Titone era vocato alla scrittura. Scriva di storia, di sociologia, di critica o altro, egli rimarrà anzitutto uno scrittore degno di essere accostato ai nostri migliori. Si leggano le opere di narrativa (Storie della vecchia Sicilia, Vecchie e nuove storie di Sicilia, Le notti della Kalsa di Palermo), o quelle sopracitate o le tante altre non menzionate: in tutte c’è il rispetto della parola, ponderata e messa al posto giusto, indice di padronanza del lessico che s’accompagna alle idee, di cui l’autore si fa portatore, ma c’è anche il rispetto del limite, cioè, la capacità di dire molto nella stringatezza, senza che ciò pesi nell’economia della pagina, anzi la rende agile e piacevole. 

Certamente le doti dello scrittore emergono nella loro luce più vera nelle opere di più ampio respiro, ma i Diari, appunto perché raccolgono scritti per lo più brevi, finemente lavorati, sono una palestra di stile. Molti di essi sono veri e propri poemetti in prosa che ci riportano alla migliore tradizione nostrana, a partire da Savarese, 

Rosso di San Secondo, Borgese, tutti ricollegabili alla “Ronda” e a Cecchi, con cui il nostro autore era in buonissimi rapporti. 

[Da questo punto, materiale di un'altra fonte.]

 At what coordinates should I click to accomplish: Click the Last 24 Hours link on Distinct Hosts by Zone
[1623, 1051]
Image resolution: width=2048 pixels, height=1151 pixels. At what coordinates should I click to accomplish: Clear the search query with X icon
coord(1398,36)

Virgilio Titone, con sobrietà e, nel contempo, con grande sensibilità, affida alla pagina se stesso, senza barocchismi o sentimentalismi. Ed è quello che da un vero scrittore dobbiamo sempre aspettarci. 

Salvatore Vecchio 

1) Diari (1977-1989), pag. 77. 
2) Diari (1920- 1969), pag. 114.x
3) Ivi, pagg. 208-209 
4) Ivi, pag. 170

Da “Spiragli”, anno XIV, n.1, 1999 – 2002, pagg. 4-12.